To study the relevance of field networks in the light of these new challenges, we are going to look at four operational security issues: network security, remote access, update management, and detection and mapping.

 

Network security

The first question to ask is simple: What are the advantages of field networks from a cyber security point of view? This advantage is reflected in the very principle of the architecture model: the use of pivot equipment provides physical isolation between an industrial network and a field network. In principle, therefore, it is not possible for the two networks to communicate directly, as information is transmitted via a database (registers for PLCs, OPC database for a server, etc.). There is no need for a firewall or diode: no flow can go from one network to another, which is the best way of protecting against propagation to field equipment.

But is this separation, made using a physical equipment not dedicated to the network, foolproof? On equipment operating on a ‘classic’ Windows or standard Linux system, the answer is no. There are many examples of attacks that convert these systems into pivots, exploiting the many possibilities offered: exploitation of remote access protocols such as RDP, VNC or SSH, RAT, C2C implants, etc. As a result, a separation with this type of system will slow down an attacker but does not significantly reduce the possibilities of reaching field networks that would exist on other network cards.

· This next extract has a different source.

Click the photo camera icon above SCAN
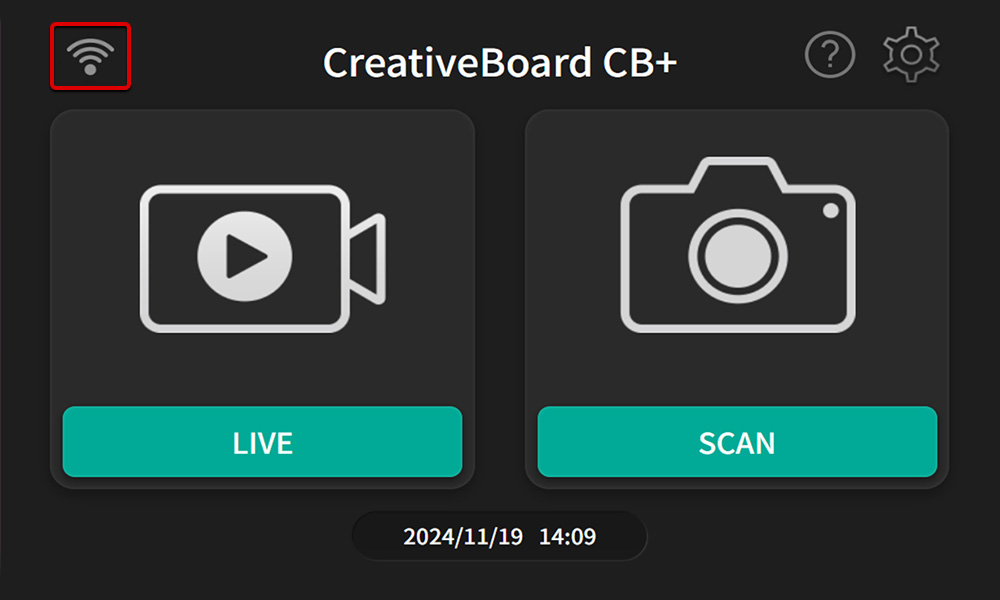This screenshot has height=600, width=1000. (x=738, y=244)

In the case of a “classic” PLC, this is usually a piece of equipment running on a proprietary operating system that offers few functions: at the very least it can run industrial programs and communicate with one or more industrial protocols and can optionally contain more traditional HTTP or FTP type servers. The equipment therefore offers far fewer functions than a computer or server and is not designed to provide gateways between its various network cards… or so we tend to think. However, it has been shown that it is possible to create gateways between the various network ports of a PLC: via research work such as that by Nicolas Delhaye and Flavian Dola presented at GreHack 2020 (the video here), but more concretely via the Pipedream malware discovered in 2022. This malware enables network routes to be created on Schneider PLCs, transforming them into proxies and giving them the ability to route any protocol to field networks.

Illustration of how the Pipedream module targeting Schneider equipment works.

We have therefore proved that, even in the case of separation by a PLC, the model is not infallible, but it still makes it possible to greatly reduce the risks by only exposing the field networks to very advanced attacks.

 

Mapping and supervision

Following the previous paragraph, a question naturally comes up: how do you supervise a network whose strong point is its isolation? Firstly, about logging, the current observation is that PLCs and industrial equipment are still very rarely included in security supervision perimeters: for technical reasons, as not all equipment is necessarily capable of sending back syslog-type logs, but also for organisational reasons, as SOC teams still lack the maturity to make proper use of event logs from this type of industrial equipment.

To overcome this lack of visibility, industrial environments are becoming increasingly subject to the installation of a network probe, enabling supervision and mapping requirements to be met. In particular, systems falling within the scope of the French Military Programming Laware required to install an ANSSI-qualified detection probe. Technically, it is possible to make isolated networks communicate with a probe by using network TAPs, whose function is to passively copy network traffic so that it can be listened in on. Strategically, field networks are rarely the place to monitor the network side. Priority should be given to interconnection points with other networks (company, supplier, etc.) or critical control equipment such as SCADA.

 
Example of a supervision architecture integrating field networks

However, the TAPs solution is not applicable to “active” probes, which seek to map by questioning the various devices on the network. But this type of solution is rarely implemented in an industrial context, to avoid ‘stressing’ the network and the equipment.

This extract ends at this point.